これは本当に勝手な話だ。この1年、ことあるごとに「日向坂、もうそんなに好きじゃないかもな」なんて思っていたのに、いざ本当に気持ちが離れる可能性に触れた瞬間、やっぱり自分はオタクでいたいと焦りだす。こんなのものはまったくもってグループへの愛じゃない。自分が自分を守るための保身、エゴそのものだ。ただ自分のために、日向坂という存在を利用しているにすぎない。それでも、エゴでも、惰性でも、私はこのアイデンティティを失いたくなかった。何者でもなくなってしまうのが怖かったのだ。だからこそ、
推しメンはいない。
箱推しでもない。
それでも自分が自分であるために、
私は日向坂46のオタクを辞められないのだ。
で
気がついたら宮崎に来ていた
この辺はもうあまり記憶がない。気づいたら一般発売でチケットを取り、2日目のライブに参加していた。ちなみに前日は所沢にある某蒸し風呂サウナ球場で別アーティストのライブを見ていたため、そこから翌日昼前の便で羽田から宮崎空港へ飛び、ライブが終わったら鹿児島のホテルに泊まって月曜朝イチの便で羽田に帰る。控えめに言ってバカのスケジュールだ。それでも来た。結局私は宮崎に来た。
そこからはもうフェスを満喫した。結論から言ってしまえばとんでもなく楽しかった。数少ない知り合いのオタクと会って語らいもした。当日たまたま知り合った若いオタクと破道の九十「黒棺」の完全詠唱をしたりもした(書いていて意味不明だが本当にした)。神のイベントだったパレードでは写真を撮りまくり、昼飯には地鶏を食らってライブに行った。そしてめっちゃ濡れた。スタンドは濡れないと聞いて無対策で行ったらめっちゃ濡れた。聞いてたんと違うぞおい。どうしてくれんだ。でも楽しかった。
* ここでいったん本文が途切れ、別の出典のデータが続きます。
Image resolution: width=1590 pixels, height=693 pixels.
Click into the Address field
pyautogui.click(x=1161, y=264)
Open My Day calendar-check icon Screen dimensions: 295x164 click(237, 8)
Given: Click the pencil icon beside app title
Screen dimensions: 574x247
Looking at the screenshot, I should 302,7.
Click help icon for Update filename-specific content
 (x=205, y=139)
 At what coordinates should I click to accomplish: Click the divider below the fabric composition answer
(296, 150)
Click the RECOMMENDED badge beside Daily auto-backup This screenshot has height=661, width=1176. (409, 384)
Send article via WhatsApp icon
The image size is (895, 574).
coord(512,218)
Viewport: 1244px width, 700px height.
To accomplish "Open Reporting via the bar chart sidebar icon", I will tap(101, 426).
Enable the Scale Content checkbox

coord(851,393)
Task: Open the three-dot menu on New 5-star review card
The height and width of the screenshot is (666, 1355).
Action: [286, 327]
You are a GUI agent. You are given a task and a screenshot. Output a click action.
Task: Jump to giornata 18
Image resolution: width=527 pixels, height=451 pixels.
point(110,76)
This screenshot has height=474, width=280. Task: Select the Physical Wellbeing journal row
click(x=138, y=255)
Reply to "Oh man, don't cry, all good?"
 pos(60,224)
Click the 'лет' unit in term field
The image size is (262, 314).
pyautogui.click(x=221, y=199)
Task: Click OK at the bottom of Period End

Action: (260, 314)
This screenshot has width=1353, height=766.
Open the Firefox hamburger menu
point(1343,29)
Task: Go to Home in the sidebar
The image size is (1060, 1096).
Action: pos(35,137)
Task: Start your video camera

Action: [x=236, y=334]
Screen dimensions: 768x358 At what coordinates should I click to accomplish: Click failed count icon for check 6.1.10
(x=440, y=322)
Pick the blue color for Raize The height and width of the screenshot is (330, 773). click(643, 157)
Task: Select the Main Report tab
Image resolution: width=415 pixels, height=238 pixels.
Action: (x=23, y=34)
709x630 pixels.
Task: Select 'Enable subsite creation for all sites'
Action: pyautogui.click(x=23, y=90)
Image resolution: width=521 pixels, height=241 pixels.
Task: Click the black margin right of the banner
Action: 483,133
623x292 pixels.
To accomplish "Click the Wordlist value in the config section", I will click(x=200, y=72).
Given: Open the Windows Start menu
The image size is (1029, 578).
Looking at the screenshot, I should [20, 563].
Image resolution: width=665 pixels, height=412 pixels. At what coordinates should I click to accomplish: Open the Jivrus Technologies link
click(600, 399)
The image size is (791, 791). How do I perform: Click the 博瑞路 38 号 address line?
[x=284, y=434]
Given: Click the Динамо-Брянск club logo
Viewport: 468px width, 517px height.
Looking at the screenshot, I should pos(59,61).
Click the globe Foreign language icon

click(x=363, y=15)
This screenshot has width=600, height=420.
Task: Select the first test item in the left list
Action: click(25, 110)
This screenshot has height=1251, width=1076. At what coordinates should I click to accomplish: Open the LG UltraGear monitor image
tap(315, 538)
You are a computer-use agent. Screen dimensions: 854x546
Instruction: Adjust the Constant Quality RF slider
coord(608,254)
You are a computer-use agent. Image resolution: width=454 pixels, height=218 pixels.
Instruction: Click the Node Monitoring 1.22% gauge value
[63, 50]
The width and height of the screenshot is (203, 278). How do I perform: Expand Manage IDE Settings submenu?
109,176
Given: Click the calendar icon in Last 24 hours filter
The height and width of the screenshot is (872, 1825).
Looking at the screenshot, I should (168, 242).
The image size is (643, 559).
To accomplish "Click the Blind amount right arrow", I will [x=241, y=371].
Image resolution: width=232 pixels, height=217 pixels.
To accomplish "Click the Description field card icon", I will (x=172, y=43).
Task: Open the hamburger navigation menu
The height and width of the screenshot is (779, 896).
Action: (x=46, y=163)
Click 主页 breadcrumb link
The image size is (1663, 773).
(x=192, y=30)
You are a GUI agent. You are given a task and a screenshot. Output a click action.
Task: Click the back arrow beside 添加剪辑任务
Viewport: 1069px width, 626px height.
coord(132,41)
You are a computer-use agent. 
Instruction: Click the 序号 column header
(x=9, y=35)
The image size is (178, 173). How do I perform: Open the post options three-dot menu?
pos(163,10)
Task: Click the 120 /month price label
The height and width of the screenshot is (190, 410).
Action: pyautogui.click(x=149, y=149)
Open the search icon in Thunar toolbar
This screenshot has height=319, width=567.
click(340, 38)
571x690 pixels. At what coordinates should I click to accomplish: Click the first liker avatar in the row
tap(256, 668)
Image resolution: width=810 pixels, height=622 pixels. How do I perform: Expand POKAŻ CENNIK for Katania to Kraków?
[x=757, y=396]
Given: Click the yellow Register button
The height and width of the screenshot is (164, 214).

ライブ終了後はローチケで買った大根が虹色に輝いている様子も確認できた。今後の人生において、自分の買った大根が虹色に輝く瞬間を見る機会はそうないはずだ。やっぱりすごいところだ、宮崎は。
帰りの木花駅周辺では全国握手会の待ち時間かと思うくらい待ちぼうけを食らったし、鹿児島のホテルでは死んだように眠りについて、朝食のバイキングすら食べずに飛行機に乗ったけれど、それでも総じるとめちゃくちゃに楽しい旅だった。
これからも
たぶん私は自分の存在を守るために今後も日向坂のオタクであり続ける。あの頃のように胸を張って「日向坂46のファンです!」と言える日はきっともうやってこない。でも、それでいいんだと思う。動機はどうあれ、私は宮崎に行って、フェスを心から楽しんだ。
もちろんまっとうな愛を持ってグループを応援している人たちと自分が同類だなんて烏滸がましいことは微塵も思わない。ただ、愛のあるオタクも、私のように自分のことががよくわからないオタクも、見ている方向さえ一緒であれば、歩む道もまた一緒のはずだ。
ここでしか息ができないと気づいたなら、もう終わりまでここにいたい。何と引き換えてもこの場所を守り抜きたい。これからも僕が僕らしく僕であるために、日向坂46を好きでい続けられたらと心から願う。